Introduction to the XML library 4 Suite Server in Python, python4suite

Source: Internet
Author: User
Tags xslt

Introduction to the XML library 4 Suite Server in Python, python4suite

Before continuing to read this article, you must understand some of the technologies we will discuss in this column. The technologies we want to use include extended style table Language conversion (Extensible Stylesheet Language Transformations, XSLT) and XML Path Language (XML Path Language, XPath) and Resource Description Framework (RDF ). The references section contains links to information about all these technologies.
4 overview of Suite Server

We will use the XML resource library 4 Suite Server (4SS) developed by the author of this article as the basis for the example application in this article. 4 Suite Server is an XML resource library with many functional programs for XML data and metadata management. Whether Python is used or not, these functional programs make the 4 Suite Server very suitable for the rapid development of Web Services.
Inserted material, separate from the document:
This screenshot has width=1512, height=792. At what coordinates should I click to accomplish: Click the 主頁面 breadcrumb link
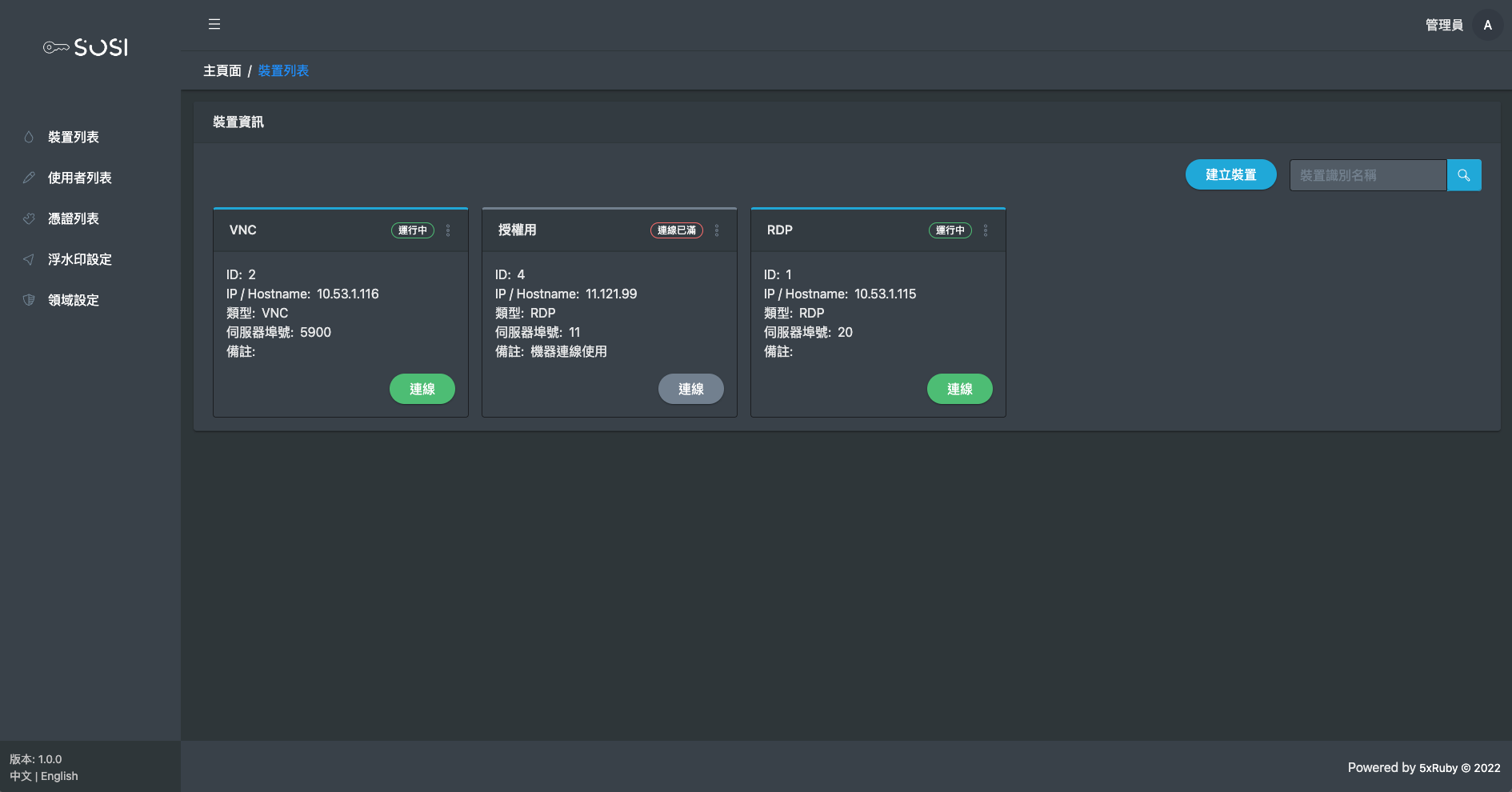tap(222, 70)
The example in this article is written in 4 Suite Server 0.11, which requires Python 1.5.2 or later and 4 Suite 0.11. Download all these applications in the references section.
Online Software Resource Library

This article is the second part of the "Python Web Services Developer" column. It is the first part of the three-part series about building an online software resource library. In this section, we will build our infrastructure. In subsequent columns, We will specifically describe how to use various protocols (for example, Simple Object Access Protocol (SOAP) HTTP and WWW Distributed programming and Version Control (WWW Distributed Authoring and Versioning, WebDAV) Search creates indexed content and proxy-based content addition or Content Retrieval.

Our online software resource library service model is based on the RDF model in RPMFind.net, but the relationship is not very close. RPMFind is a system that uses the popular Red Hat Package Manager (RPM) format to compile directories for UNIX and Linux software packages. It contains key metadata about the software package (including the author, version, and description, in the format of RDF, see Listing 1 ). For brief definitions of RDF, please read the previous section of this column, or go to the references section to find the link to the basic introduction to this simple format.

The actual XML format is irrelevant. In fact, because the technology described applies to any type of XML content, there is no need to describe the software. You can use this technology to describe the catalog, employee information, or even the restaurant's liquor list.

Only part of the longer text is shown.